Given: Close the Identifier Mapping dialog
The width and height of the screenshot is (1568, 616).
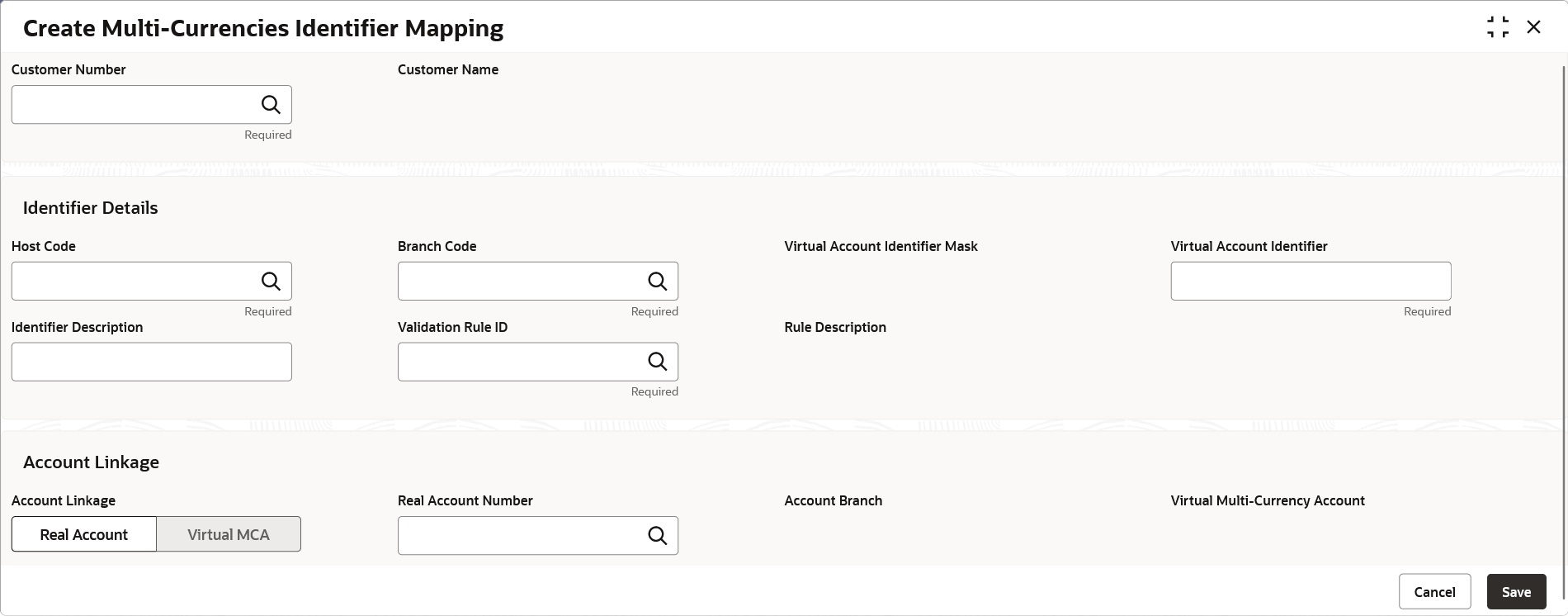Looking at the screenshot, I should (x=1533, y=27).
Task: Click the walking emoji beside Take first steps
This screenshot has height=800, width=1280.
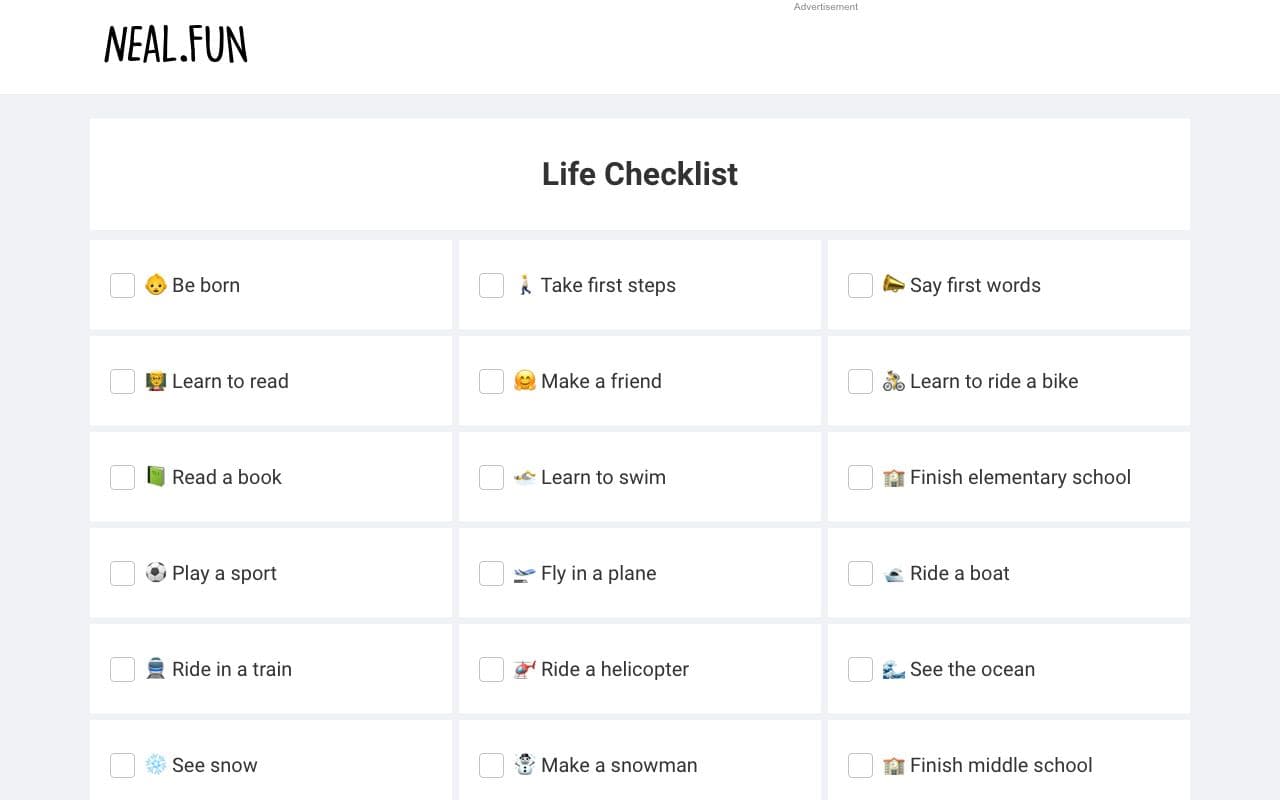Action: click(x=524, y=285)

▸ **Description of the task**
Locate every line of the material that contains the word "width", and copy each such line in full.

▸ **Correct output**
The width and height of the screenshot is (1568, 616).
This screenshot has height=800, width=1280.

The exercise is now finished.